Rater trainees were challenged by OSCE items where scores incorporated multisteps for their achievement; this was consistent with experiences described by Seto et al who also identified lower rater agreement for HBB OSCE multistep items.16 For example, in our study, one HBB OSCE ‘item’ requires the learner to ‘prepare the area for delivery’. To achieve a point and ‘pass’ this item, the learner must complete all four of the following: (1) place towels at bedside; (2) place suction at bedside; (3) place a bag and mask at bedside; and (4) place oxytocin at bedside. This ‘item’ created confusion among rater trainees; during mock session review, several participants had ‘passed’ the mock scenario learner on this item despite not having seen all steps yet having observed at least one step. To address this gap, we added subitem tracking boxes when this challenge was identified on day 1; the use of this strategy warrants further study.
Our study was limited by lack of formal training and experience in role-playing by simulated learners.

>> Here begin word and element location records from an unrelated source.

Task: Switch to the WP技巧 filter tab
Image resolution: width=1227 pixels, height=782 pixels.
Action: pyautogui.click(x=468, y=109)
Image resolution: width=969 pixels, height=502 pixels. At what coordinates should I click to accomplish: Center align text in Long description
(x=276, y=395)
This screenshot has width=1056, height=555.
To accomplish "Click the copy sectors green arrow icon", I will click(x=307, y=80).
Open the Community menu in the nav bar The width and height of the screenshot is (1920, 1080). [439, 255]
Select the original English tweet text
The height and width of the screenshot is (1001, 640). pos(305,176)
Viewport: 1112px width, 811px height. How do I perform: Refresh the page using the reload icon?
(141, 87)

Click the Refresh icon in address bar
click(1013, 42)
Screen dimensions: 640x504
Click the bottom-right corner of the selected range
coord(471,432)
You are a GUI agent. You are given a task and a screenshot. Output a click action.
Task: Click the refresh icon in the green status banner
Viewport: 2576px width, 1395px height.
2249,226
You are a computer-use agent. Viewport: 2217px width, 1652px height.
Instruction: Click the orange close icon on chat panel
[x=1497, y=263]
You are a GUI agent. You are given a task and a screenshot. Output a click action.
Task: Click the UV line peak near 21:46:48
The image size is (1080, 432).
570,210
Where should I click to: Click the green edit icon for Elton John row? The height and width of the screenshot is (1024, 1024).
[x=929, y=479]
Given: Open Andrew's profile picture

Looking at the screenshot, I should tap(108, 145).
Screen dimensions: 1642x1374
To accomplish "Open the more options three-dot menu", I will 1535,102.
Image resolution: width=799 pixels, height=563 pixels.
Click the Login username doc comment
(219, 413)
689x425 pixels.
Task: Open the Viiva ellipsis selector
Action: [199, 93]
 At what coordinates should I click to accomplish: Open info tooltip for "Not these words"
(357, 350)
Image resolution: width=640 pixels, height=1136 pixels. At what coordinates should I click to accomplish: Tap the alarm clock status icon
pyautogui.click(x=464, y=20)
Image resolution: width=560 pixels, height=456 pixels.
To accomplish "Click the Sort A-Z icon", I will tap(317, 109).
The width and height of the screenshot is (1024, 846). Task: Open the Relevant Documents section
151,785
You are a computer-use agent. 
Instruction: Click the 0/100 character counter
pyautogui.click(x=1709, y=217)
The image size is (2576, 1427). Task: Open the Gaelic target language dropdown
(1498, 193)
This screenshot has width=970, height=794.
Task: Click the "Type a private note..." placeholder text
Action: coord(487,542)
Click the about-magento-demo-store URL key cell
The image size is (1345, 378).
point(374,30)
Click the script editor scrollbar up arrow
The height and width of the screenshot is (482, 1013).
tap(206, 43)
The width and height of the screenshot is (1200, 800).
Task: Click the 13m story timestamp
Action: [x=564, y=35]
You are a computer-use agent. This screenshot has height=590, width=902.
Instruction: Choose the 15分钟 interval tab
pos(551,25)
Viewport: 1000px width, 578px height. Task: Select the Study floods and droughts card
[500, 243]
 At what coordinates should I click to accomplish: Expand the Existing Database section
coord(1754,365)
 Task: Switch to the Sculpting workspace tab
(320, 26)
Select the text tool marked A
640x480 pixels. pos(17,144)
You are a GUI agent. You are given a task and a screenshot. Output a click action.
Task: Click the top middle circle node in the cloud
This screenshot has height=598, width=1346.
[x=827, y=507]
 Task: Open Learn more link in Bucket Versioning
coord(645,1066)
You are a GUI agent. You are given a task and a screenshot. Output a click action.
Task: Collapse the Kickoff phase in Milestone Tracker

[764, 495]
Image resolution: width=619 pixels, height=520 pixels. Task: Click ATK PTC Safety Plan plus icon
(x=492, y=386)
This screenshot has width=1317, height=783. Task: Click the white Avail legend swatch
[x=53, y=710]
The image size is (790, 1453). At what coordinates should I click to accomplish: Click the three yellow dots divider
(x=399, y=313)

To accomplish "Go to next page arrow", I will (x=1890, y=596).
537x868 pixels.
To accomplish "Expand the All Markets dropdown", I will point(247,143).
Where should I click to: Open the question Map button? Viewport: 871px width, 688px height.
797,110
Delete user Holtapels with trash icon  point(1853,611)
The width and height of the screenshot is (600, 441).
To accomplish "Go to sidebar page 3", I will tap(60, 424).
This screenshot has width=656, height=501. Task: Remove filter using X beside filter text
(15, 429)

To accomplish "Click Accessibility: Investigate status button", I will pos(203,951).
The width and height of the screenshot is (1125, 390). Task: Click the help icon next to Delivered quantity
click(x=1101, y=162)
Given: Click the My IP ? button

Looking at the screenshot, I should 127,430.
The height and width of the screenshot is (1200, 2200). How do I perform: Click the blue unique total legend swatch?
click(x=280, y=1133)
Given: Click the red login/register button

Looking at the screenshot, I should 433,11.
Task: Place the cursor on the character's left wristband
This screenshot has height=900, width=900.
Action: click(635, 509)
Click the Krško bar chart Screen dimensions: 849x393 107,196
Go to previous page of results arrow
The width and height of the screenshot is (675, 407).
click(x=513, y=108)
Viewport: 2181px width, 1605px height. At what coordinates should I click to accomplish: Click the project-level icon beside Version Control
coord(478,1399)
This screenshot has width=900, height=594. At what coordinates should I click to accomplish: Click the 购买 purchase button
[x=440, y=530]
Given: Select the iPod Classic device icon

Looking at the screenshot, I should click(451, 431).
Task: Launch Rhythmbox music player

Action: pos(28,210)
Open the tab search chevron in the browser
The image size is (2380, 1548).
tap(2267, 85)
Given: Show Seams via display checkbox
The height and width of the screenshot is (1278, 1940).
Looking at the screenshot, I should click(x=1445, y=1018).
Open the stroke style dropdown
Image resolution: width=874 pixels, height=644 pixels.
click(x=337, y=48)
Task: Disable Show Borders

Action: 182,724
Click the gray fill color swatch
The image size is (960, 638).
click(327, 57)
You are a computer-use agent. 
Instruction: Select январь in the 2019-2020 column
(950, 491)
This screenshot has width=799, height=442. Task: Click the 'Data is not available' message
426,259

Our ‘actors’ were not professionally trained (but rather research clinicians) and scenarios and levels were de novo; ideally, with more resources and time, mock scenarios would be formally scripted and/or video-captured to optimise standardisation. Additionally, time constraints necessitated working 3 long days; rater fatigue was likely. This was especially true for one pregnant rater-trainee who participated for the first 2 days then arrived with newborn in hand on day 3. Our results may have limitations in generalisability but do provide some context and learning for others interested in developing a rater training curriculum in a low-resource setting.